The Australian Dollar took back more than 50% of its weekly loss on Friday. It was a pretty strong bounce, but it didn’t change the trend. However, it did highlight the unusual volatility in the marketplace.
The Aussie actually started to rally the previous session. Just before the Reserve Bank (RBA) made another rate cut to a record low 0.25 percent and announced extraordinary measures to help prevent a coronavirus-driven recession, the Australian Dollar plunged to its lowest level since October 2002, trading at 55.10.
On Friday, the AUD/USD settled at .5803, up 0.0060 or +1.04%.
RBA Slashes Rates to Record Low
The Reserve Bank of Australia (RBA) cut interest rates to record lows and moved to pump billions into the financial system in an emergency bid to pull the economy out of a pandemic-induced free-fall.
The RBA cut its benchmark cash rate by a quarter of a point to 0.25 percent, making it the latest lender-of-last resort to announce emergency measures during the fast-moving crisis.
Additionally, the RBA will buy Australian government bonds as part of its first-ever quantitative easing program, and provide a three-year funding facility to provide cheap loans for Australian banks.

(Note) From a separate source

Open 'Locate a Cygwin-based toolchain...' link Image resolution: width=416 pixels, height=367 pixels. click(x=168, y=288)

In turning to quantitative easing, the central bank is using a lever that it has not used even during some of the worst catastrophes in recent history, including the global financial crisis and the 9/11 terrorist attacks, ABC New Australia reported.
RBA Governor Lowe Speaks
RBA Governor Philip Lowe said the bank would hold the cash rate at 0.25 percent ‘until progress is being made towards full employment and it is confident that inflation will be sustainably within the 2-3 percent target band”.

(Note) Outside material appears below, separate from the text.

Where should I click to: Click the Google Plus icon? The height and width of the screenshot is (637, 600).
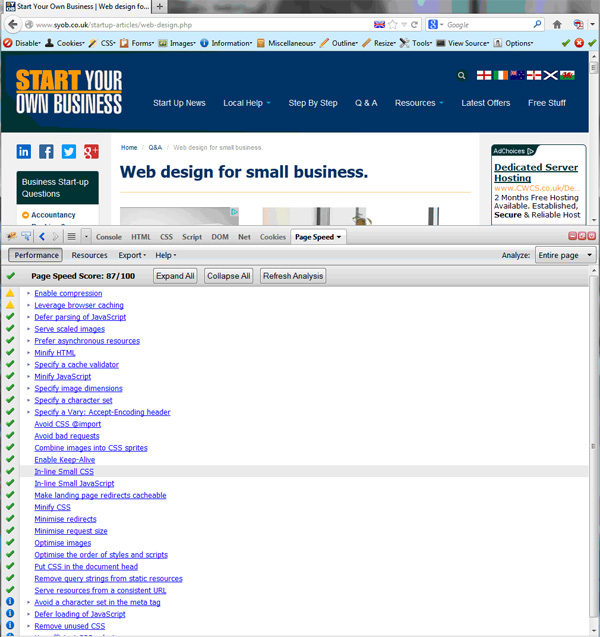coord(91,152)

Dr. Lowe said the cash rate could be at this level for some years as it was expecting significant job losses.
The latest rate cut was “a substantial easing of monetary policy” and brought the cash rate in line with a number of other countries as a result of actions by the U.S. Federal Reserve (Fed), the Bank of England (BOE) and the Reserve Bank of New Zealand (RBNZ).
“Before the coronavirus hit, we were expecting to make progress towards full employment and the inflation target, although that progress was expected to be only very gradual,” he said.
“Recent events have obviously changed the situation.”
Dr. Lowe said he was not able to provide an updated set of economic forecasts because “the situation is just too fluid.”
“But we are expecting a major hit to economic activity and incomes in Australia that will last for a number of months,’ he said.
“We are also expecting significant job losses.”
Since the short-covering rally came after the latest moves by the RBA, we have to assume that short-sellers were waiting for aggressive quantitative easing and had been pricing it in. Once they received the news they were looking for, they decided to lighten up on the short-side and take a little money off the table.